I've recently been watching this lecture series on Condensed Matter. The part I'm currently on covers band theory for the tight-binding model in a few different scenarios. We covered two different models in one-dimension. The first had a Hamiltonian given by $$H = -t \sum_i c_i^\dagger c_{i+1} + c_{i+1}^\dagger c_i,$$ where the sum runs over the $N$ sites in the one-dimensional chain with periodic boundary conditions and $c_i$ is a creation operator for an orbital at site $i$. We solved this model and got to the single-particle eigenenergies $$E(k) = - 2 t \cos(k a),$$ where $a$ is the lattice spacing and $k = \frac{2\pi n}{N a}$, with $n = 0, 1, \ldots, N-1$.
The second model had two sites per unit cell. We have $N$ unit cells and have the Hamiltonian $$H = - \sum_i t_1(c_{i,A}^\dagger c_{i,B} + c_{i,B}^\dagger c_{i,A}) + t_2(c_{i-1,B}^\dagger c_{i,A} + c_{i+1,A}^\dagger c_{i,B}),$$ where $A$ and $B$ label the two different sites per unit cell. The single-particle eigenenergies we found this time were $$E(k) = \pm \sqrt{t_1^2 + t_2^2 + 2 t_1 t_2 \cos(ka)},$$ where $a$ is the size of one unit cell and $k = \frac{2\pi n}{N a}$, $n = 0,1, \ldots, N_1$ (to the best of my knowledge).
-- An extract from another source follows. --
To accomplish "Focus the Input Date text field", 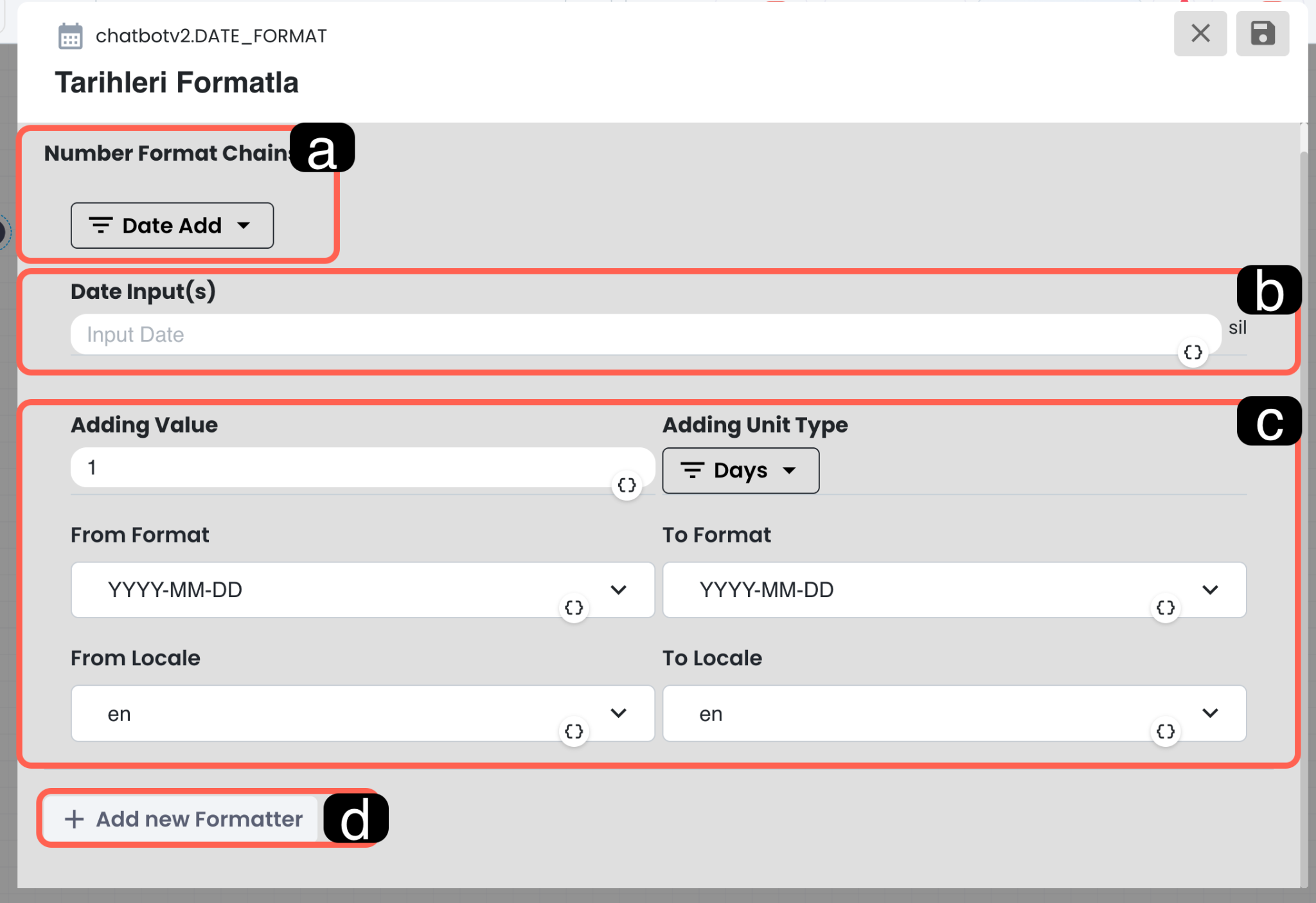I will [x=578, y=334].
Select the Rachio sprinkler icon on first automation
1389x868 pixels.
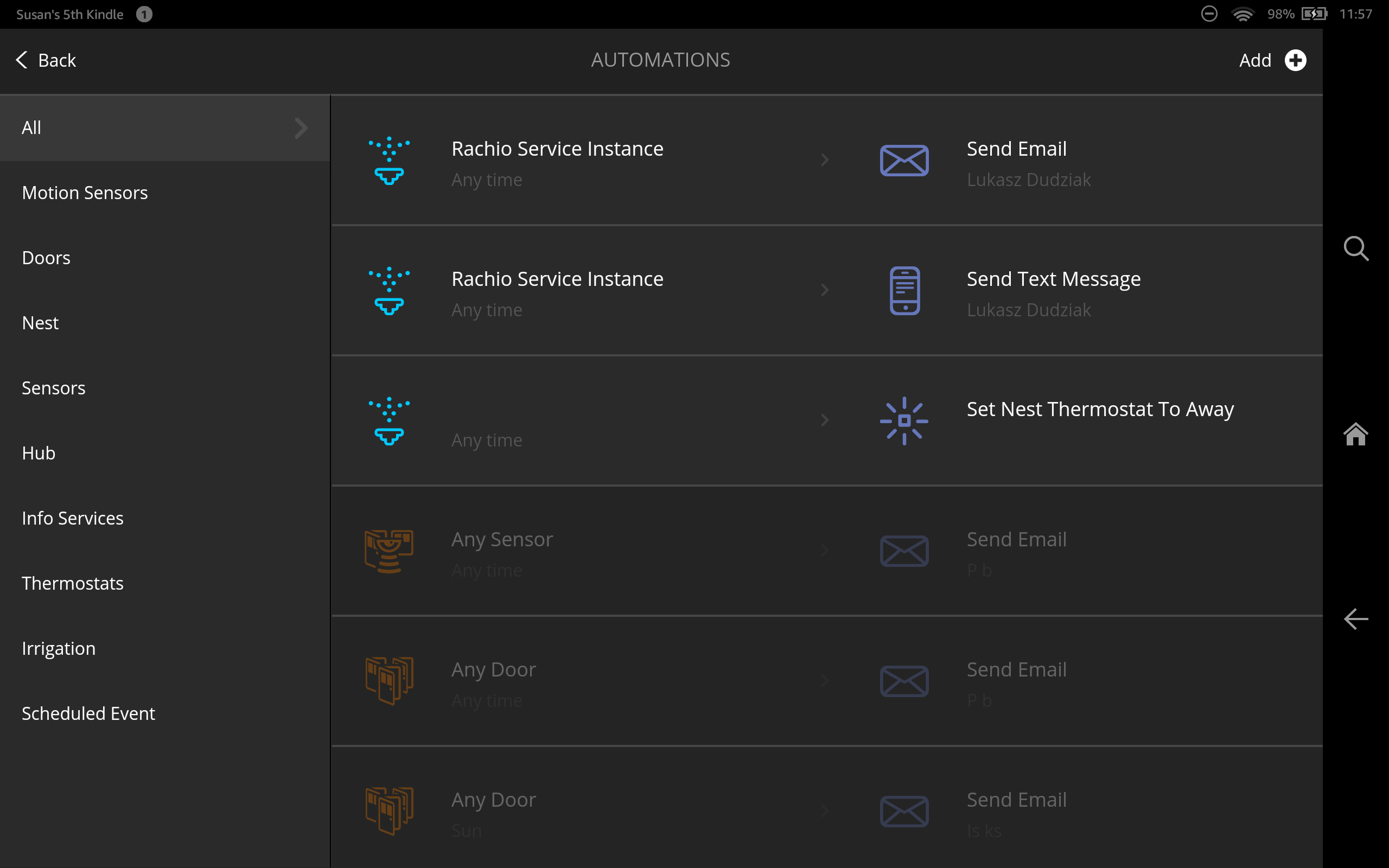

What I find weird is that I would expect that the limit $t_1 \to t_2$ in the second model should reduce it to the first model with $t = t_1 = t_2$, albeit with $2N$ sites instead of $N$. However, that is not what happens, since the second model always has two energy bands, while the first has only one. My question is: why doesn't the second model reduce to the first one in the limit $t_1 \to t_2$?